In einer undefinierten Zukunft ist das Nordamerika, wie wir es kennen, nur noch eine verschwommene Erinnerung. Das Land ist von Naturkatastrophen und Kriegen zerstört und die skrupellose Regierung des neu entstandenen Lands „Panem“ demonstriert mit Freude unantastbare Macht und willkürliche Brutalität. Jährlich werden ein Junge und ein Mädchen pro Distrikt ausgelost, um sich mit anderen Teilnehmern auf Leben und Tod zu duellieren. Dies passiert unter den Augen der Zuschauer der Arena, aber gleichzeitig ebenfalls per landesweiter Fernsehübertragung.
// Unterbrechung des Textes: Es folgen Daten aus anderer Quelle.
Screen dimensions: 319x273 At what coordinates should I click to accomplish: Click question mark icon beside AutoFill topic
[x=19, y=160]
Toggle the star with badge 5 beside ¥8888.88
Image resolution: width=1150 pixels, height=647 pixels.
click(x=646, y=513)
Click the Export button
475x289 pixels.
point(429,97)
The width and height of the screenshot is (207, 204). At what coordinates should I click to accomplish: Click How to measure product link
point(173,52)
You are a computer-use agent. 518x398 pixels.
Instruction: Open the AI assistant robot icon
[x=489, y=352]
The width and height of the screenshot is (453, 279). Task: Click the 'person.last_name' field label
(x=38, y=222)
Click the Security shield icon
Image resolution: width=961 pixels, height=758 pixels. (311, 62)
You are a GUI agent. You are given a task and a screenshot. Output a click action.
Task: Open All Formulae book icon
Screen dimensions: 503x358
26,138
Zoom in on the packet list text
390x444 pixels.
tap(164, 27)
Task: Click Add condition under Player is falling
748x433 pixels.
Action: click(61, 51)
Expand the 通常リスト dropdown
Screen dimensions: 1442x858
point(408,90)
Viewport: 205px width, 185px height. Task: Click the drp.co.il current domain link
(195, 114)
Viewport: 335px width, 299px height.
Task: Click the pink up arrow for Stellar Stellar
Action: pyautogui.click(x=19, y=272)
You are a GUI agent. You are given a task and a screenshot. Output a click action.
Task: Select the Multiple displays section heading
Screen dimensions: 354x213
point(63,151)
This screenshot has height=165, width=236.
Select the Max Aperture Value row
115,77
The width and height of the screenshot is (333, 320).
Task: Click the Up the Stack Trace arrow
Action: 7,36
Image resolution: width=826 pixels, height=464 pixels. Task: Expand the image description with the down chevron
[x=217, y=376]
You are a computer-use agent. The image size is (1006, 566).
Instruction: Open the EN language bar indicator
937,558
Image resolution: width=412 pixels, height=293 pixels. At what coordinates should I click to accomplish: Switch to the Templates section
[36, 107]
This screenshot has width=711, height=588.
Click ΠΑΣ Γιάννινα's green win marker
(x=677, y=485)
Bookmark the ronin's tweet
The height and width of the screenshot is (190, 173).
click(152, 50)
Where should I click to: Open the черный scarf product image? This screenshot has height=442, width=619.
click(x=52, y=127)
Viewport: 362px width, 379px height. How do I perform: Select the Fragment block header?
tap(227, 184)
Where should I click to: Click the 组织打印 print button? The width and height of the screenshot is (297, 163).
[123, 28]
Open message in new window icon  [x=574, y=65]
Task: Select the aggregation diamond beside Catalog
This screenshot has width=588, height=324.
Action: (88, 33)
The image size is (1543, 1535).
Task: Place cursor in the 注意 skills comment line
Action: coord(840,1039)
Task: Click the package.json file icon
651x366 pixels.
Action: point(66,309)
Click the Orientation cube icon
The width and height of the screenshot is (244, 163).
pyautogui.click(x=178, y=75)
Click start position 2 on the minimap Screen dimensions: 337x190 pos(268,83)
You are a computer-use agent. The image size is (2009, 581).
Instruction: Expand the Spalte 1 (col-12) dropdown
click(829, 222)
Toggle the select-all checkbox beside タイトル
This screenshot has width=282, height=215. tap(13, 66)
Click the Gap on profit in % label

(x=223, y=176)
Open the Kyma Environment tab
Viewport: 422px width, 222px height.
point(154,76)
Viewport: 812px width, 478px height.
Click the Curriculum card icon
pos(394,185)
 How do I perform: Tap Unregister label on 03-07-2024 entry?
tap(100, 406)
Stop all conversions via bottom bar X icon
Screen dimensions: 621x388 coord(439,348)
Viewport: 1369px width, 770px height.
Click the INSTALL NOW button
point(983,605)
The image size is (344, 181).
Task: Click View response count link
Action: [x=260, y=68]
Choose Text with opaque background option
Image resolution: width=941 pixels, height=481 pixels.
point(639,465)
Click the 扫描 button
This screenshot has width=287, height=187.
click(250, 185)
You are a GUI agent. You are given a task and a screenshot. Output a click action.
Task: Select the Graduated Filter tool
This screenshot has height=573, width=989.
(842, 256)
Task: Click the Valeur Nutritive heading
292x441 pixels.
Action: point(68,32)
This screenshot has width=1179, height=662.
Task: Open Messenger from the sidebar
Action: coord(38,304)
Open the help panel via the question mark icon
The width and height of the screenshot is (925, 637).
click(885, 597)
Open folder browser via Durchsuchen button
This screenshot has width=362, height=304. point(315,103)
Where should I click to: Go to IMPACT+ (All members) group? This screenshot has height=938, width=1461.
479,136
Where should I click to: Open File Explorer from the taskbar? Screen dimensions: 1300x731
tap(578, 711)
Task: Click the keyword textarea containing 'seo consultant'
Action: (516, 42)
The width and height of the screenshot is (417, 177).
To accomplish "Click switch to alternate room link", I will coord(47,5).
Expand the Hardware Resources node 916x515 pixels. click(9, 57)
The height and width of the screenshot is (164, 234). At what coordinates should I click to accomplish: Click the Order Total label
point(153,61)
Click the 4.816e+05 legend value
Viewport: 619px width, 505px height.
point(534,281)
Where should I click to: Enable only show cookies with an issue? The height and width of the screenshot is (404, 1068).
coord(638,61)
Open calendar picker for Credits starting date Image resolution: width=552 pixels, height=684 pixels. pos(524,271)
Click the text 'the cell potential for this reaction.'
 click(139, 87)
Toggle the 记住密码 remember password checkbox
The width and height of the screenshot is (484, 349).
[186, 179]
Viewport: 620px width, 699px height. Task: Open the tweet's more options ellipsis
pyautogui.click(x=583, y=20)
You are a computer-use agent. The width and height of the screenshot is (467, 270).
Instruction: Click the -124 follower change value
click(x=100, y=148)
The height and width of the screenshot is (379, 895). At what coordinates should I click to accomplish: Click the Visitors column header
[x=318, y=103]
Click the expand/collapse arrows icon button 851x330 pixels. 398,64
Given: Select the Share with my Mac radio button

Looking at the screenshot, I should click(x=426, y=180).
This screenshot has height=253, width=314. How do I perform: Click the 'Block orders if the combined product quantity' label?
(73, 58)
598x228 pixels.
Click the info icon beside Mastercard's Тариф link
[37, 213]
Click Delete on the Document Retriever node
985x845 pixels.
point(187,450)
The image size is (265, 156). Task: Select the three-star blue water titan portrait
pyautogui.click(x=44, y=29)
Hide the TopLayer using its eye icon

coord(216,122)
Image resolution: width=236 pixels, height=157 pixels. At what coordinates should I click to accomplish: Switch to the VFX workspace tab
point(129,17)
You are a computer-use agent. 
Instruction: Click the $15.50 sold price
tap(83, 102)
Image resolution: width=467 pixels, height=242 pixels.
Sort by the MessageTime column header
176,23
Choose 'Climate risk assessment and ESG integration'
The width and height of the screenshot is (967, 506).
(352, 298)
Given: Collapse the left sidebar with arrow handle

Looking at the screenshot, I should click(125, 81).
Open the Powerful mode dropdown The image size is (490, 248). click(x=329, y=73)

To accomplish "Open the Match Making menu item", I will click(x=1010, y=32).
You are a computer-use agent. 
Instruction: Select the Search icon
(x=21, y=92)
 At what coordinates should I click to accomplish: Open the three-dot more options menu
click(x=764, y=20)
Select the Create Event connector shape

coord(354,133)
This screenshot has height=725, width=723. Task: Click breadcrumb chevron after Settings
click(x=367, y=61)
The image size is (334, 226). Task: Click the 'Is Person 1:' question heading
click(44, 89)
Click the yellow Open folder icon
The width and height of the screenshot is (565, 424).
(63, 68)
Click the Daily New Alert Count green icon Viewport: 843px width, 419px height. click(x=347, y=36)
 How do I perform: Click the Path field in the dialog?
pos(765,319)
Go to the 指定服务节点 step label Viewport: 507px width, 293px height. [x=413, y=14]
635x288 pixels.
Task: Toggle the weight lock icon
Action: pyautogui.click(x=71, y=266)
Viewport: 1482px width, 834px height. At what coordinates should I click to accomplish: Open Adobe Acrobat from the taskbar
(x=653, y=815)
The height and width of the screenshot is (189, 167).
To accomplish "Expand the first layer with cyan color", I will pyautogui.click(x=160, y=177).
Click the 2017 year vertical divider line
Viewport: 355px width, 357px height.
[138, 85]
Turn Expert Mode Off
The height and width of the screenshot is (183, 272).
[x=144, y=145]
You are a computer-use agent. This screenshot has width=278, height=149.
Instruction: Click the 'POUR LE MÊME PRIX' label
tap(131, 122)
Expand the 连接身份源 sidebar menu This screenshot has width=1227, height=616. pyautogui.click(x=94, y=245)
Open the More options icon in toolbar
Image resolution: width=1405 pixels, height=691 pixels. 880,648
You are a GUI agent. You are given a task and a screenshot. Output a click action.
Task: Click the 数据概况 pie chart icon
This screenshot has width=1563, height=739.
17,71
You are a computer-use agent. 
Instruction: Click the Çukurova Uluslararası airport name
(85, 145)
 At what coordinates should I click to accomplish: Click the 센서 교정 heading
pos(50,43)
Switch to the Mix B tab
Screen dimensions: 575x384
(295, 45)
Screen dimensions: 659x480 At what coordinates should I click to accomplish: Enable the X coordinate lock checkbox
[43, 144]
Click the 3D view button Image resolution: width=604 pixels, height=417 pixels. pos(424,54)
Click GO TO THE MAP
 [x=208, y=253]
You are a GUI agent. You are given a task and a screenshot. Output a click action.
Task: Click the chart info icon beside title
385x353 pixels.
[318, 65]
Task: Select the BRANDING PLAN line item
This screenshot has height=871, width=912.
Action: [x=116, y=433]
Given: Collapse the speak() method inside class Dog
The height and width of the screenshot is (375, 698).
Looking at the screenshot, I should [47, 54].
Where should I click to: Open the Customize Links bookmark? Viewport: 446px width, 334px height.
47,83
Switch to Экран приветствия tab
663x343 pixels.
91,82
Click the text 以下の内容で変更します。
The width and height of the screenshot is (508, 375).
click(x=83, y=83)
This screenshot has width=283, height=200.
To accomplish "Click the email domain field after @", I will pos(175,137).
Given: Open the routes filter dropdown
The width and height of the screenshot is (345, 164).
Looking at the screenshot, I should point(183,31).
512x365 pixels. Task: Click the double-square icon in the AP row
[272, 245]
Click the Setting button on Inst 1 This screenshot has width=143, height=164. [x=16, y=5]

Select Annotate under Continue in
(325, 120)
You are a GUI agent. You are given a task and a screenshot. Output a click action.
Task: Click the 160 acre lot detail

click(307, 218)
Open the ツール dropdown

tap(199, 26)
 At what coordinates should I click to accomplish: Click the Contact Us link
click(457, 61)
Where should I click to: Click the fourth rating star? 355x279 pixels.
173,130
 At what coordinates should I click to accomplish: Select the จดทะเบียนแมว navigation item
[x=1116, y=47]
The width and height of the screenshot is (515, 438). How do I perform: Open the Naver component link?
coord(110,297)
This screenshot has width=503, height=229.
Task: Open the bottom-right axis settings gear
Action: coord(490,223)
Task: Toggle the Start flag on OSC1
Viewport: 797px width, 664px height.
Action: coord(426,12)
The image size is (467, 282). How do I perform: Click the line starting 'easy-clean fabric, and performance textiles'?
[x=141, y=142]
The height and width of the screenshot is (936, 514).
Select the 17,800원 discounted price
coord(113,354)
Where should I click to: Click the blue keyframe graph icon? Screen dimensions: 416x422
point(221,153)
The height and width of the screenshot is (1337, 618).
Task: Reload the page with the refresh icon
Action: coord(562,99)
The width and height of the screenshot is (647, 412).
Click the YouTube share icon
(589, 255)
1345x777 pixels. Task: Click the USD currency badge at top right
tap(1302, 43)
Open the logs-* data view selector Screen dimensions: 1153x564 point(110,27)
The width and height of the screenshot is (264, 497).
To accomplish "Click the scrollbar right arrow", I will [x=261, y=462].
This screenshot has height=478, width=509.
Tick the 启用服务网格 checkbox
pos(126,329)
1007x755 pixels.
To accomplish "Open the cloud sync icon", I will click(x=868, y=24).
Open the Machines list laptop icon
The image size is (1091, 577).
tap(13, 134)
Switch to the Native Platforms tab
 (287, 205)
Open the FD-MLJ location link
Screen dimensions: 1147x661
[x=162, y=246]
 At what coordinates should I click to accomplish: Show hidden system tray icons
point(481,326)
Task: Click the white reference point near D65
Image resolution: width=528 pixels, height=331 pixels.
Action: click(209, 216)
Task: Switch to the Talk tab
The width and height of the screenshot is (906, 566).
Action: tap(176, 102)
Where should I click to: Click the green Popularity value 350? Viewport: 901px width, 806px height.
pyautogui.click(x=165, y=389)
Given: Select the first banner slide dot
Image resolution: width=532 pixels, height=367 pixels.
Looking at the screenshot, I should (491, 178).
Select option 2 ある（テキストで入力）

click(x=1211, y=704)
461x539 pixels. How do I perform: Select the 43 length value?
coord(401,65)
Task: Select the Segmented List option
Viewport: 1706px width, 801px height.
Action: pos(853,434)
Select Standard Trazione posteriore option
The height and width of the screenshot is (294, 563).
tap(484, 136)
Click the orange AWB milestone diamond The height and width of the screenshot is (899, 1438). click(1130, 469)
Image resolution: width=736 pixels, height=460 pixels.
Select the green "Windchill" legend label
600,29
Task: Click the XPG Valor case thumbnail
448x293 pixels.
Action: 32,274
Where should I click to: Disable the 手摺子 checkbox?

Katniss tritt anstelle ihrer jüngeren Schwester an, die sie zu schützen versucht und präsentiert sich als intelligente und kraftvolle Kämpferin. Entgegen der ausgeschriebenen Spielregeln wird sie während eines Wettkampfs von Peeta gerettet. Beide inszenieren eine junge Liebe, um sich die Sympathie der Zuschauer zu sichern. Im Verlauf des Spiels entwickeln sich jedoch echte Gefühle, die beide vor die unausweichliche Wahl stellen, sich selbst oder einen geliebten Menschen zu töten. Mit dem regierenden System im Nacken, das fortlaufend die Regeln zum Wohle der Dramatik und für ihre eigenen Zwecke abändert, entsteht ein spannender Wettlauf, dessen Ende vermutlich keinen wirklichen Sieger zählt.

Collins Thema ist brandaktuell und garantiert ein Grund für den immensen Erfolg. In Zeiten von TV-Formaten à la „Big Brother“, die das „wahre Leben“ mit losem Drehbuch vorabendlich in unsere Wohnzimmer bringen und dabei Würde und Anstand ausblenden, war die Veröffentlichung des ersten Bands, „Tödliche Spiele“, wie das sprichwörtliche Öl im Feuer. Teenager, die einem korrupten System ausgesetzt sind und in morbiden Wettkämpfen um ihr Leben ringen, haben zwar wenig von dem Zauber anderer aktueller Serien, aber einen stärkeren Bezug zur aktuellen Medien-Landschaft. Wenngleich die Parallelen zu anderen Werken wie Stephen Kings „Todesmarsch“ und „Menschenjagd“ bzw. zum japanischen Roman „Battle Royal“ nicht von der Hand zu weisen sind, bleibt die Trilogie absolut lesenswert, wenn man die benannten anderen Veröffentlichungen nicht kennt. Actionreiche Todeskämpfe, grausame Diktatur-Visionen und eine unschuldige Liebe gestalten den ersten Band spannend und lesenswert. Nicht umsonst läuft die momentane Kino-Adaption dermaßen erfolgreich.